Menurut mantan Menteri Percepatan Daerah Tertinggal (PDT) ini, pengelolaan PT. Freeport maupun pembangunan smelter di Papua, dan membiarkan eksplorasi kekayaan Freeport oleh asing, jelas merugikan bangsa dan negara ini. 

"Tak elok, tak etis, dan merupakan pengkhianatan terhadap rakyat Papua dan negara jika FPKB tidak mangawal pengelolaan Freeport," ujarnya.
 
Menurut Syaikhul Islam pembiaran itu sebagai anomali, penyimpangan dalam pengelolaan kekayaan negara oleh asing selama puluhan tahun. Tapi, hal itu harus disikapi secara arif, karena kontrak itu dilakukan sejak pemerintahan Orde Baru.

Sebab, perpanjangan kontrak tanpa kehati-hatian pasti akan merugikan bangsa, negara dan anak cucu kita ke depan. "Di mana pengelolaan dan pemurnian atau smelter itu tak boleh ada konsentrat mentah yang diekspor (2009-2014), dan sampai saat ini tidak ada tanda-tanda untuk membangun smelter di Papua," katanya.
 
Kesepakatan atau MoU perpanjangan sampai tahun 2021 da akan diteken pada 2019, pemerintah harus tegas bahwa smelter tersebut harus dibangun di Papua. Sebab, apapun alasannya kalau dibangun di Gresik, Jawa Timur itu tidak adil. 
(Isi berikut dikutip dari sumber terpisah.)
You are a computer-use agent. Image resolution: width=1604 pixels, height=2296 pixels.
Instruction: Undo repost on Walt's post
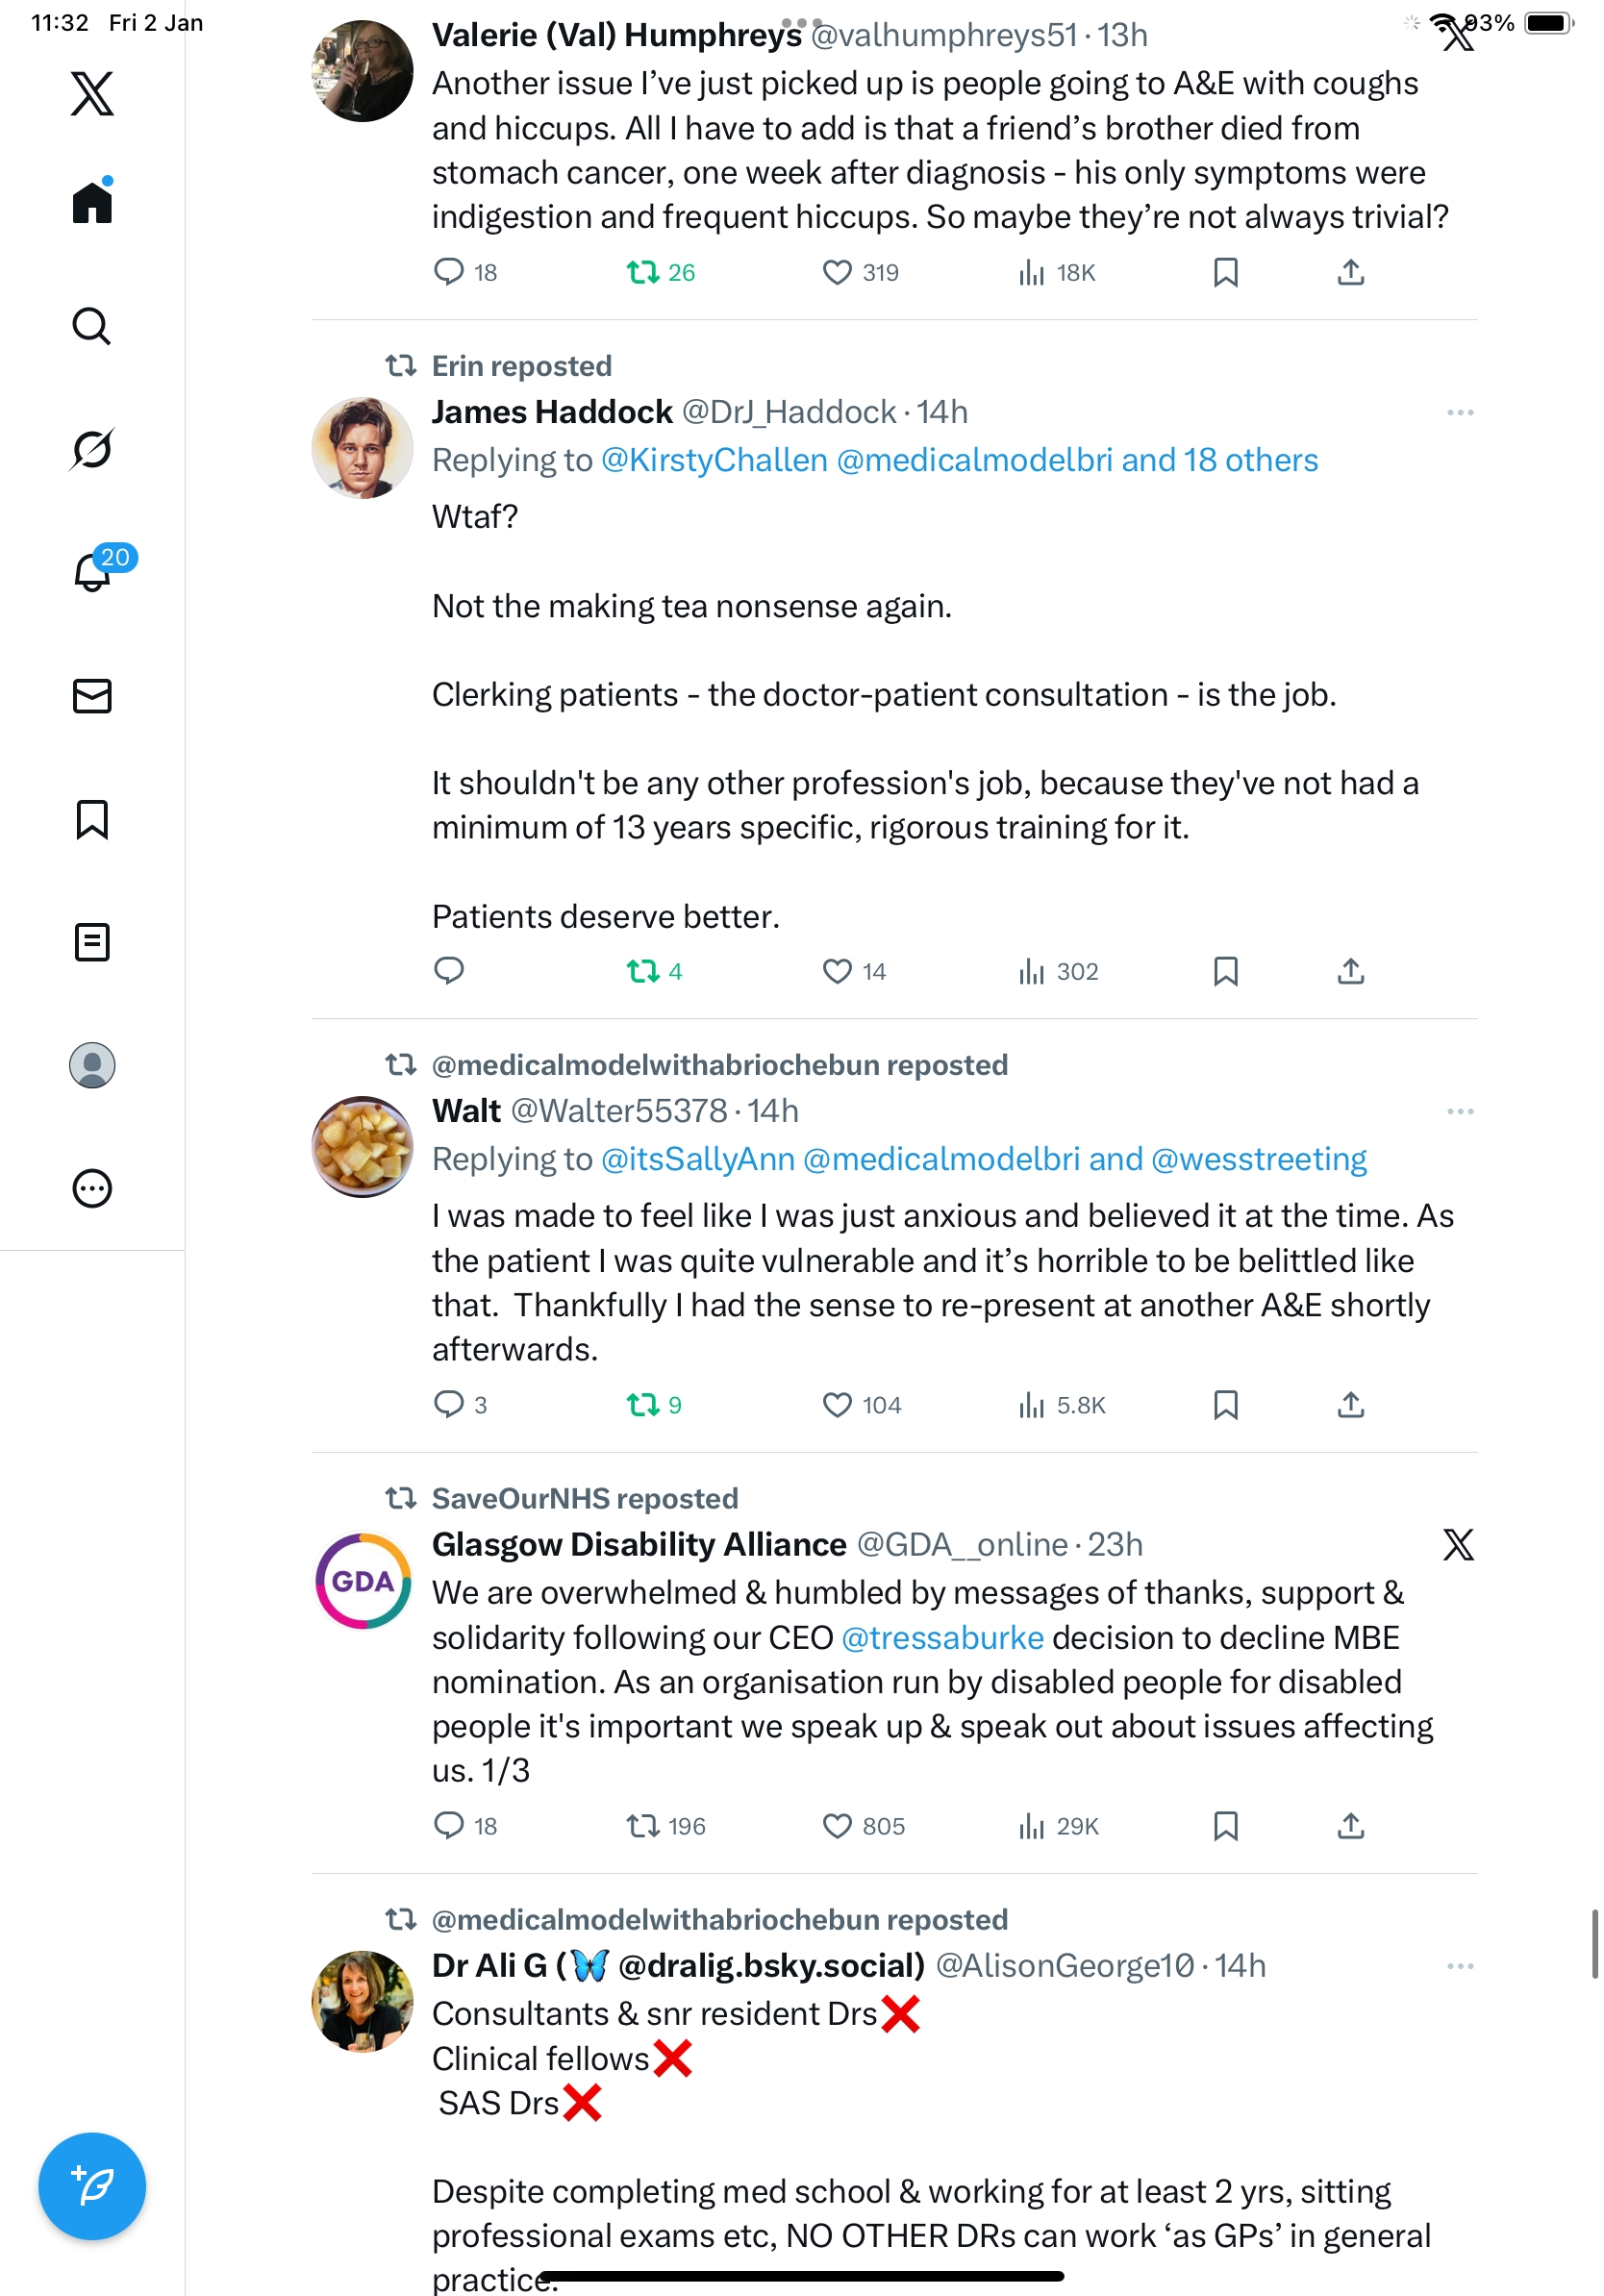(x=642, y=1404)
Namun, sebelum pembangunan smelter itu dilakukan,  hendaknya terlebih dahulu membangun listrik di Papua. 

"Jadi, berdasarkan asas keadilan, smelter itu harus dibangun di Papua, dan harus lebih dahulu membangun listrik demi kesejahteraan rakyat Papua,"  ungkap Syaikhul.

 Sementara itu Sukhyar mengingatkan jika pembangunan smelter itu terdapat tiga aspek yang harus diperhatikan, yakni yaitu aspek bisnis, politik, hukum dan teknis. Kalau dari aspek bisnis, pasti akan mendukung pembangunan smelter itu di Gresik. 

Sebaliknya kalau aspek politik akan mendukung pembangunan semelter di Papua. Hanya saja secara teknis, smelter di Papua itu tidak mudah, karena Petrokimia Gresik saja membutuhkan waktu puluhan tahun. "Terpenting lagi jangan sampai bertabrakan dengan UU atau hukum yang ada," katanya.
 
Tapi, kalau setelah tahun 2021 menurut Sukhyar, pihaknya optimis bisa memulai pembangunan pabrik semen dan listrik, sebelum membangun smelter. 

"Paradigma eksploitasi kekayaan alam juga harus dirubah menjadi pengelolaan sumber daya alam (SDA) untuk pelestarian lingkungan dan kita diharapkan tidak hanya tergantung pada SDA, meski telah memberikan konstribusi sebesar 30 % untuk APBN selama ini. Saham Indonesia pun kini sudah 25 % di Freeport," pungkasnya.